Records of locating words and elements
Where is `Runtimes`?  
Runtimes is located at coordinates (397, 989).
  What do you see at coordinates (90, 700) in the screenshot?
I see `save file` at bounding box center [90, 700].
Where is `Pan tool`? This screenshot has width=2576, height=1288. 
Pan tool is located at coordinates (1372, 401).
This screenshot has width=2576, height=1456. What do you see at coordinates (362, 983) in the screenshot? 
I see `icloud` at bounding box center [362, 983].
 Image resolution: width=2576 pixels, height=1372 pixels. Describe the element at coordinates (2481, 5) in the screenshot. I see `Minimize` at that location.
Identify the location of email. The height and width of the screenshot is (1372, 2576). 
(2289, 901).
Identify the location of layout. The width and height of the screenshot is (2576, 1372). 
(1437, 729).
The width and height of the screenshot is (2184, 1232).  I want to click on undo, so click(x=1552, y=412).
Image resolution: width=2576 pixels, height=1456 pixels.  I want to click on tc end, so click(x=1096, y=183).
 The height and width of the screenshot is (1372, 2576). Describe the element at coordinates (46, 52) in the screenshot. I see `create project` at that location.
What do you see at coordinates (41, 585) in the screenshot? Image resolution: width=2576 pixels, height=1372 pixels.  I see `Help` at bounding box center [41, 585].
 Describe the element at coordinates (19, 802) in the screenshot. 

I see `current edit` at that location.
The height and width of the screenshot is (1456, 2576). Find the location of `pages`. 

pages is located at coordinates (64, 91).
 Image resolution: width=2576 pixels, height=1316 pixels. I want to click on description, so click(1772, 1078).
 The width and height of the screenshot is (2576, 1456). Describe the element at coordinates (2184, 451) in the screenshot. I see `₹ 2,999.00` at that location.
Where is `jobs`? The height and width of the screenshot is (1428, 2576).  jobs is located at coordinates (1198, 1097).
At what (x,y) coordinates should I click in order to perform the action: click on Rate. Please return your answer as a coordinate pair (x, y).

> **WORK TO BE COMPLETED**:
Can you copy every line of the data above without changing anything?

> **RESULT**:
Where is `Runtimes`?  
Runtimes is located at coordinates (397, 989).
  What do you see at coordinates (90, 700) in the screenshot?
I see `save file` at bounding box center [90, 700].
Where is `Pan tool`? This screenshot has width=2576, height=1288. 
Pan tool is located at coordinates (1372, 401).
This screenshot has width=2576, height=1456. What do you see at coordinates (362, 983) in the screenshot? 
I see `icloud` at bounding box center [362, 983].
 Image resolution: width=2576 pixels, height=1372 pixels. Describe the element at coordinates (2481, 5) in the screenshot. I see `Minimize` at that location.
Identify the location of email. The height and width of the screenshot is (1372, 2576). 
(2289, 901).
Identify the location of layout. The width and height of the screenshot is (2576, 1372). 
(1437, 729).
The width and height of the screenshot is (2184, 1232).  I want to click on undo, so click(x=1552, y=412).
Image resolution: width=2576 pixels, height=1456 pixels.  I want to click on tc end, so click(x=1096, y=183).
 The height and width of the screenshot is (1372, 2576). Describe the element at coordinates (46, 52) in the screenshot. I see `create project` at that location.
What do you see at coordinates (41, 585) in the screenshot? Image resolution: width=2576 pixels, height=1372 pixels.  I see `Help` at bounding box center [41, 585].
 Describe the element at coordinates (19, 802) in the screenshot. 

I see `current edit` at that location.
The height and width of the screenshot is (1456, 2576). Find the location of `pages`. 

pages is located at coordinates (64, 91).
 Image resolution: width=2576 pixels, height=1316 pixels. I want to click on description, so click(1772, 1078).
 The width and height of the screenshot is (2576, 1456). Describe the element at coordinates (2184, 451) in the screenshot. I see `₹ 2,999.00` at that location.
Where is `jobs`? The height and width of the screenshot is (1428, 2576).  jobs is located at coordinates (1198, 1097).
At what (x,y) coordinates should I click in order to perform the action: click on Rate. Please return your answer as a coordinate pair (x, y).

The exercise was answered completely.